>> begin TASK INPUT
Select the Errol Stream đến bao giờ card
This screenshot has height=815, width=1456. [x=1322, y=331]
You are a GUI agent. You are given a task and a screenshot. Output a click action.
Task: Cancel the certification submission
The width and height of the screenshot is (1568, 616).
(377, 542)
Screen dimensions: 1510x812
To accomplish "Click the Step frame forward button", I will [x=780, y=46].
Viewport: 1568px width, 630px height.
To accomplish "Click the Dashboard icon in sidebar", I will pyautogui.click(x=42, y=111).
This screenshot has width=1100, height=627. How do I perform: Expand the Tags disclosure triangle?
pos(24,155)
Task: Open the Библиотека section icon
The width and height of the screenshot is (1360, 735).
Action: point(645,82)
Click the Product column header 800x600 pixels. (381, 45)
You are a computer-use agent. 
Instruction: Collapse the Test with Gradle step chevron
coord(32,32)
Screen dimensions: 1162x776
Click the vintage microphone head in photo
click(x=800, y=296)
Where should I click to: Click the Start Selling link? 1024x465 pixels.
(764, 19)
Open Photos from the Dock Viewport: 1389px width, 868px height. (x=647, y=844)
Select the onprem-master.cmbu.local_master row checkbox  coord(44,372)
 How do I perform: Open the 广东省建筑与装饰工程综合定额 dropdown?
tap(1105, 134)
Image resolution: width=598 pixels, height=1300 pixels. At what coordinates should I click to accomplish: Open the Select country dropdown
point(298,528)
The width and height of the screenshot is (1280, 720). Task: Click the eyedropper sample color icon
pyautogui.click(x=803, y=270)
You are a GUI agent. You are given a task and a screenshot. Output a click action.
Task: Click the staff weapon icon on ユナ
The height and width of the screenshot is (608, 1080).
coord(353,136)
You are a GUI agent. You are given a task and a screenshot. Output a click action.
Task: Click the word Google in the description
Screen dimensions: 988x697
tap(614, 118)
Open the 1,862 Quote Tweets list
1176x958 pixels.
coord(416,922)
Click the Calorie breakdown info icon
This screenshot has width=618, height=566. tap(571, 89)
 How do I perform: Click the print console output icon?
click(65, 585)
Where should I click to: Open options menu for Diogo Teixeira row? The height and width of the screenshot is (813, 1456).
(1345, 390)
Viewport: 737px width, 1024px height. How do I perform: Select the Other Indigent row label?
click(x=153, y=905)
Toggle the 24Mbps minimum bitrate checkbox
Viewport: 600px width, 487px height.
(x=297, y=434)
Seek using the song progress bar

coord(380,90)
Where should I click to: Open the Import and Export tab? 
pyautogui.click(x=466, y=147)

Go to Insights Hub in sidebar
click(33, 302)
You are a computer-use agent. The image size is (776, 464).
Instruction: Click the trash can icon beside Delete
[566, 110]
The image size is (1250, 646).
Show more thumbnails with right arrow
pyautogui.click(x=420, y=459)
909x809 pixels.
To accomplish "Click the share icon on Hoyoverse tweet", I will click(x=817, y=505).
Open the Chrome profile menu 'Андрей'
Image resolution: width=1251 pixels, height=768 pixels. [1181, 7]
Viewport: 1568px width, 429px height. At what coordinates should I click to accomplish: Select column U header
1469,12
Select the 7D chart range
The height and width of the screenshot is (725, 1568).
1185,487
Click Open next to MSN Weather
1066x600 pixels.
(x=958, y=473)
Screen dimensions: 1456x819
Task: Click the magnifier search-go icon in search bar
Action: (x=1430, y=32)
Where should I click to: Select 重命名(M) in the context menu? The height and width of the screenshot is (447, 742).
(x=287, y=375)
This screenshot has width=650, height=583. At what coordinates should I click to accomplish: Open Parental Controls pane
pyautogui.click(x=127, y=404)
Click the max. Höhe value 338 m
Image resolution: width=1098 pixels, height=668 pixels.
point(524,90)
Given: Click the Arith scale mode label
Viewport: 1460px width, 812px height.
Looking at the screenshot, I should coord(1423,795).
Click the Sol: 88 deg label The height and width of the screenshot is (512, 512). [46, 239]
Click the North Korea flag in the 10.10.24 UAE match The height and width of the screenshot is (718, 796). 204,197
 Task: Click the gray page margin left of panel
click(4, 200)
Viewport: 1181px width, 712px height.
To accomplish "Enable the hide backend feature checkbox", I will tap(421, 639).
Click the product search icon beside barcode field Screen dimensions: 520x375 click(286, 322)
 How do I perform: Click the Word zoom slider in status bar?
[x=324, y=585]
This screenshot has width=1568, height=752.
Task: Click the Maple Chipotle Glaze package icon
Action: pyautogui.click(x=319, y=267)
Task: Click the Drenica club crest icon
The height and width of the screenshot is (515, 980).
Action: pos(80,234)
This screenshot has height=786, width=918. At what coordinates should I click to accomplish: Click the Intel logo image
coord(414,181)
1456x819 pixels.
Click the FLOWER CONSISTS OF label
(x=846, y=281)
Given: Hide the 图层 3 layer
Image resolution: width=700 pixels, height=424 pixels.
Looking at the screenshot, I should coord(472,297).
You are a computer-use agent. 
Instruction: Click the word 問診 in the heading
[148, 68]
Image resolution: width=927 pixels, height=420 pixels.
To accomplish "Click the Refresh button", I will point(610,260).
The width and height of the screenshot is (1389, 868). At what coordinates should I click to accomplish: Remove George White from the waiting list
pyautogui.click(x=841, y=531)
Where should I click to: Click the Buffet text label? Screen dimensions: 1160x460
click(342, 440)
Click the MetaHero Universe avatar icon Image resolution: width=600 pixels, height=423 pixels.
>> end TASK INPUT
• **DIRECTION**
Rewrite the stretch from the start of the records through the line containing "coord(353,136)", substituting "Display size" for "Screen dimensions" and leaving everything else unchanged.

• **ANSWER TO THIS EXERCISE**
Select the Errol Stream đến bao giờ card
This screenshot has height=815, width=1456. [x=1322, y=331]
You are a GUI agent. You are given a task and a screenshot. Output a click action.
Task: Cancel the certification submission
The width and height of the screenshot is (1568, 616).
(377, 542)
Display size: 1510x812
To accomplish "Click the Step frame forward button", I will [x=780, y=46].
Viewport: 1568px width, 630px height.
To accomplish "Click the Dashboard icon in sidebar", I will pyautogui.click(x=42, y=111).
This screenshot has width=1100, height=627. How do I perform: Expand the Tags disclosure triangle?
pos(24,155)
Task: Open the Библиотека section icon
The width and height of the screenshot is (1360, 735).
Action: point(645,82)
Click the Product column header 800x600 pixels. (381, 45)
You are a computer-use agent. 
Instruction: Collapse the Test with Gradle step chevron
coord(32,32)
Display size: 1162x776
Click the vintage microphone head in photo
click(x=800, y=296)
Where should I click to: Click the Start Selling link? 1024x465 pixels.
(764, 19)
Open Photos from the Dock Viewport: 1389px width, 868px height. (x=647, y=844)
Select the onprem-master.cmbu.local_master row checkbox  coord(44,372)
 How do I perform: Open the 广东省建筑与装饰工程综合定额 dropdown?
tap(1105, 134)
Image resolution: width=598 pixels, height=1300 pixels. At what coordinates should I click to accomplish: Open the Select country dropdown
point(298,528)
The width and height of the screenshot is (1280, 720). Task: Click the eyedropper sample color icon
pyautogui.click(x=803, y=270)
You are a GUI agent. You are given a task and a screenshot. Output a click action.
Task: Click the staff weapon icon on ユナ
The height and width of the screenshot is (608, 1080).
coord(353,136)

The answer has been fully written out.